Understanding the Spectrum: Normal Aging, MCI, and Dementia
Understanding where our loved ones are along the spectrum of cognitive decline can help us build and maintain strong care networks around them. Below is a table that outlines the basic differences between normal cognitive aging, mild cognitive impairment, and dementia.
Frequently Asked Questions
What are the stages of dementia?
Dementia exists on a spectrum that runs from normal cognitive aging through mild cognitive impairment (MCI) to dementia of varying severity. Within dementia, clinicians generally describe early, middle, and late stages—each characterized by changes in memory, language, daily function, and behavior. The rate of progression varies significantly by person and by the underlying cause of the dementia. Nearly two-thirds of adults over 70 experience some cognitive decline, but only 10–15% develop dementia.
What is the difference between normal aging, mild cognitive impairment, and dementia?
Normal aging may include some slowing and occasional word-finding difficulties but does not interfere with daily function. Mild cognitive impairment (MCI) involves measurable changes beyond what's expected for age, but the person can still manage daily life independently. Dementia involves cognitive decline significant enough to interfere with daily activities—managing finances, medications, driving, and self-care. The spectrum is broad, and not everyone who experiences cognitive changes will develop dementia.
How is dementia diagnosed?
There is no single blood test or imaging study that definitively diagnoses dementia. It requires a clinical diagnosis based on: an extended discussion of cognitive and mood symptoms; a standardized cognitive screening test such as the Mini Mental Status Exam (MMSE) or the Montreal Cognitive Assessment (MoCA); and an assessment of how independently the person can perform daily activities. Brain imaging or lab work may be added but must be interpreted alongside the clinical assessment.

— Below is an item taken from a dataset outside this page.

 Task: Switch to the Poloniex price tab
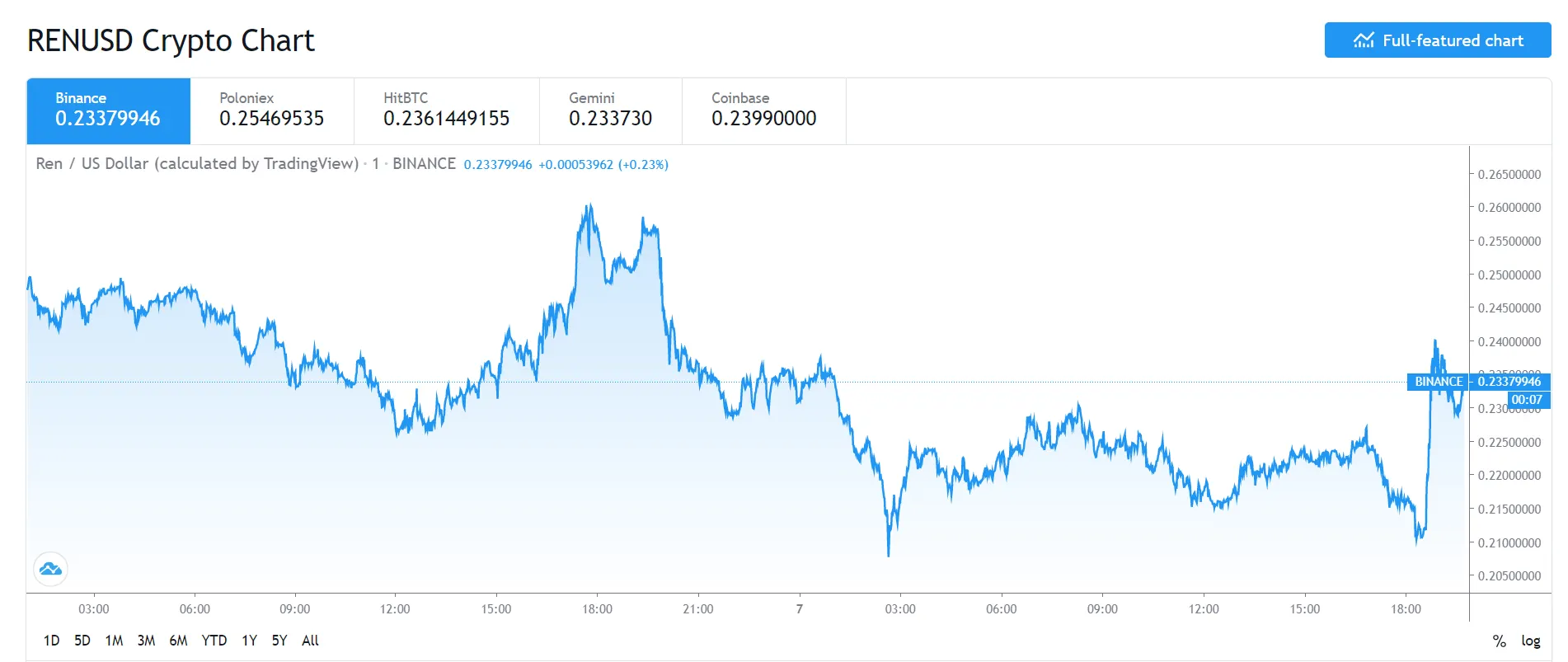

Does mild cognitive impairment always progress to dementia?
No. MCI does not inevitably progress to dementia. Some people with MCI remain stable, and some show improvement over time. However, MCI carries a higher risk of progression than normal aging, which is why monitoring matters. A geriatrician or neurologist can establish a cognitive baseline and track changes so that any progression is caught early and care plans can adjust accordingly.
When should you see a doctor about memory concerns?
See your primary care provider if you or someone you care for is experiencing memory changes that seem different from their baseline—especially if those changes are affecting daily function. Don't wait for certainty. The evaluation process for cognitive impairment takes time, and early assessment gives families more options for planning. Mood changes and sleep disruption can also affect cognition and deserve evaluation alongside memory concerns.